Information provided |
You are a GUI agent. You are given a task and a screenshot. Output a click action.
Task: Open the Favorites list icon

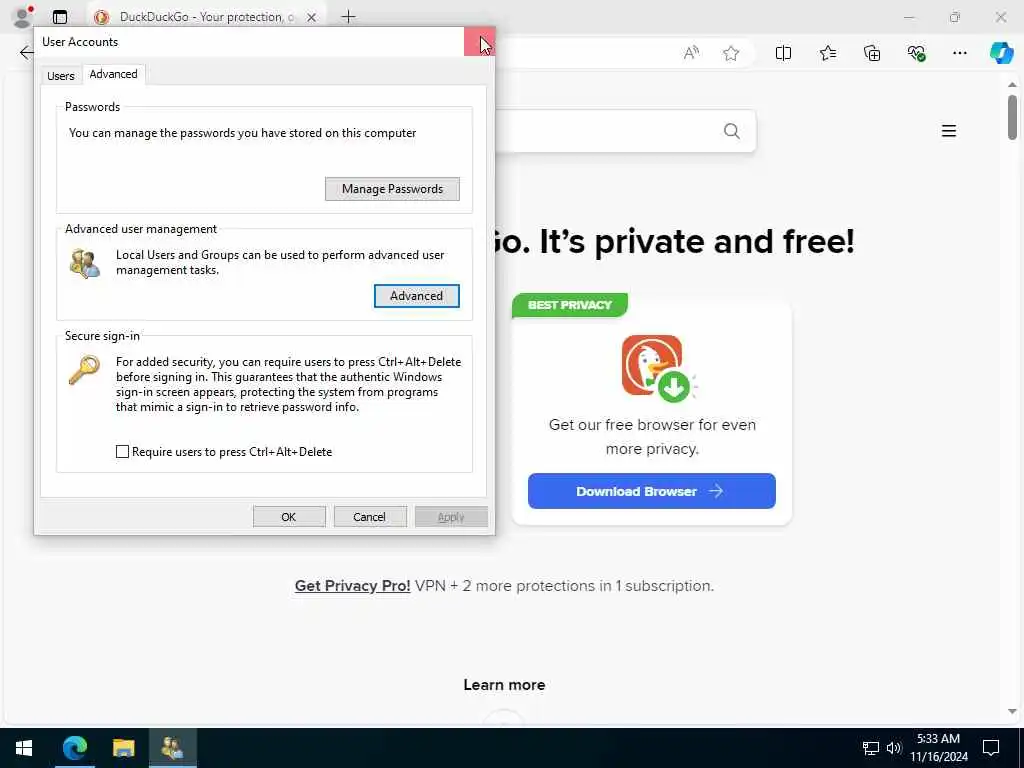pos(827,53)
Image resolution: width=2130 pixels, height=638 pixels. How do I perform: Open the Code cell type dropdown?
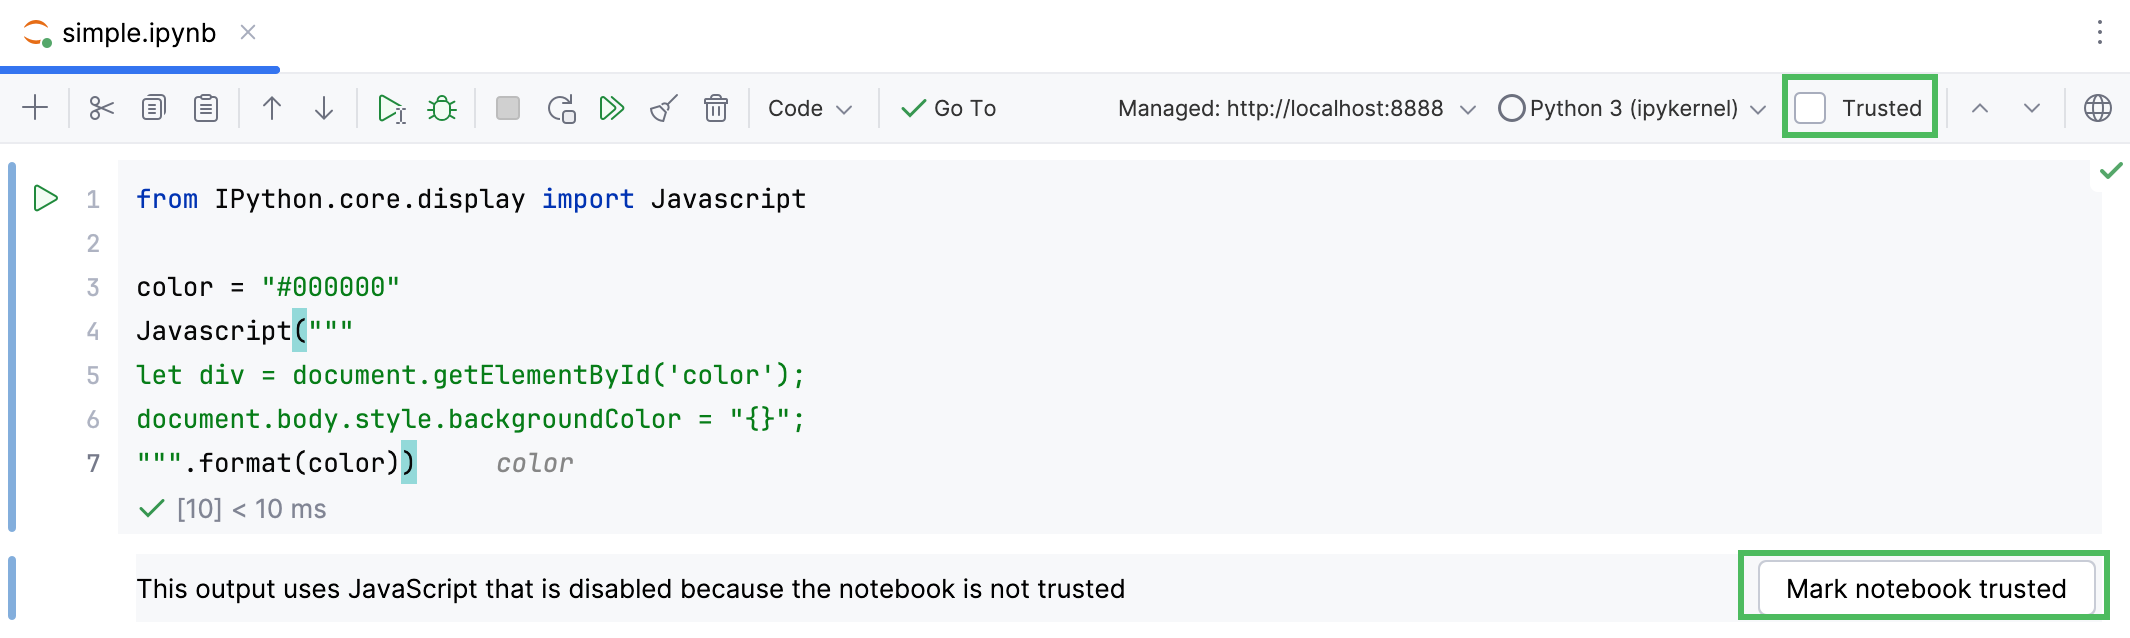(x=810, y=108)
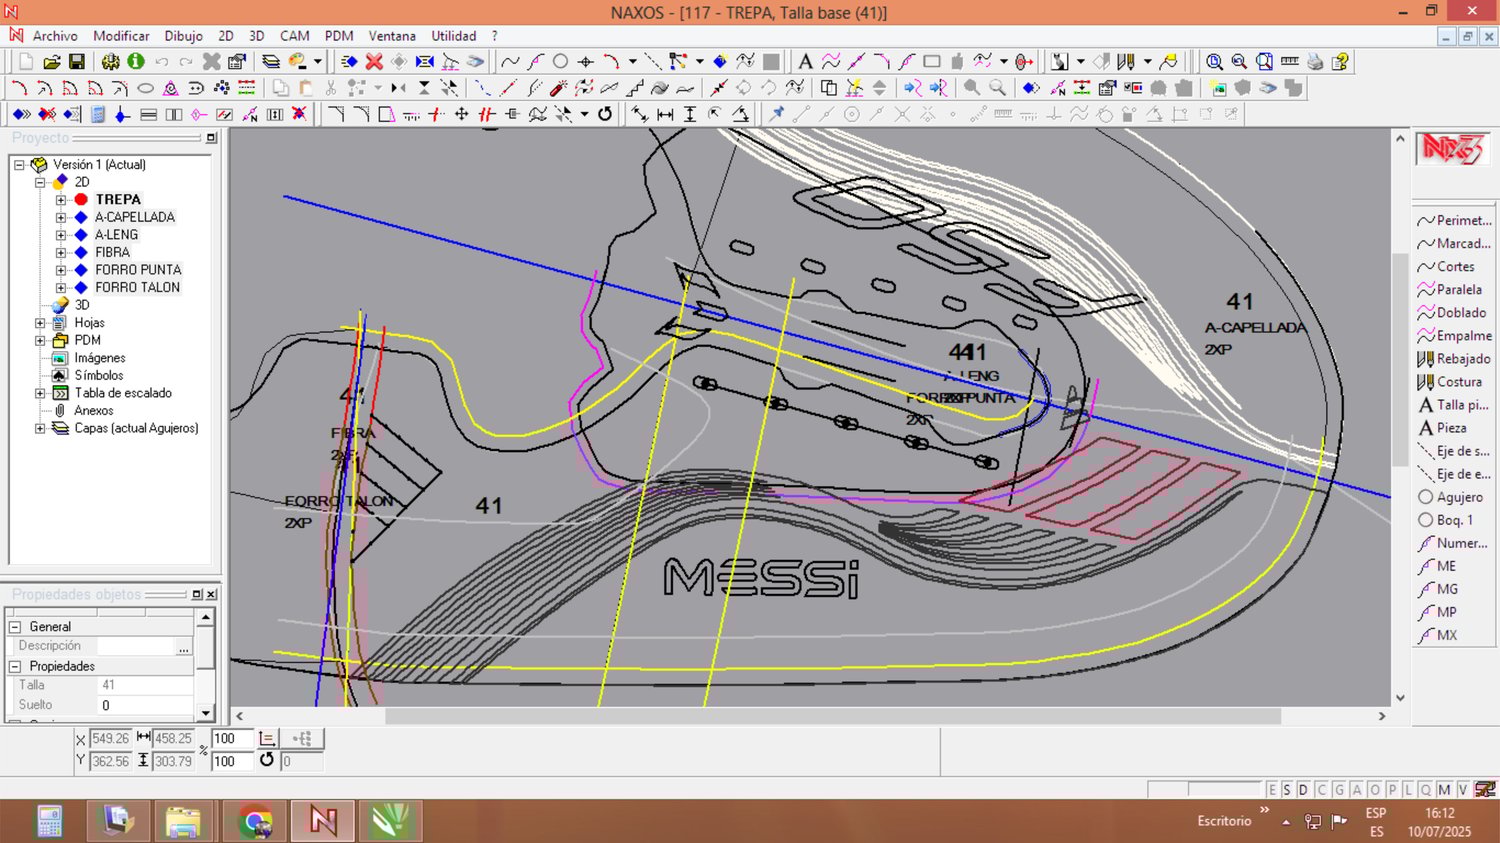
Task: Click the Open folder toolbar icon
Action: pos(52,62)
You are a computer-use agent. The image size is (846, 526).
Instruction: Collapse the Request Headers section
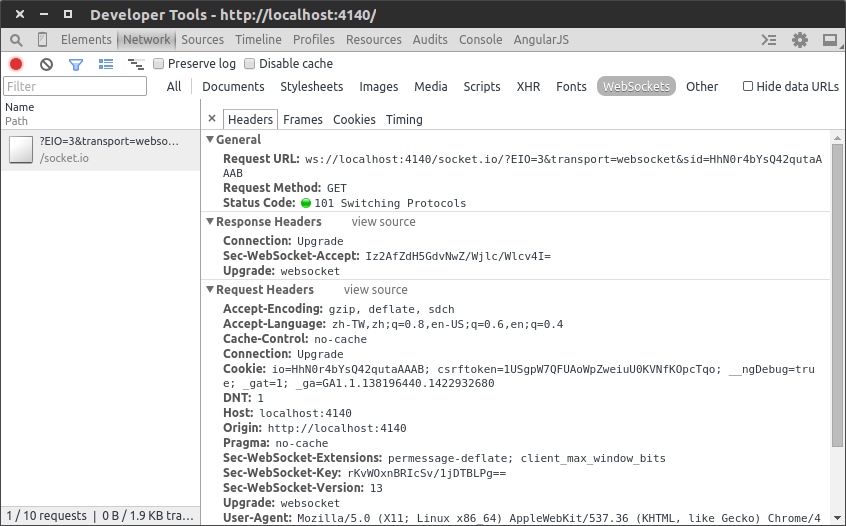click(210, 290)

Prompt | Retype the listing above exactly, pictures excluded.

Exercise result |
You are a GUI agent. You are given a task and a screenshot. Output a click action.
Task: Open the Favorites list icon

pos(827,53)
Image resolution: width=2130 pixels, height=638 pixels. How do I perform: Open the Code cell type dropdown?
(x=810, y=108)
Task: Click the Open folder toolbar icon
Action: pos(52,62)
You are a computer-use agent. The image size is (846, 526).
Instruction: Collapse the Request Headers section
click(210, 290)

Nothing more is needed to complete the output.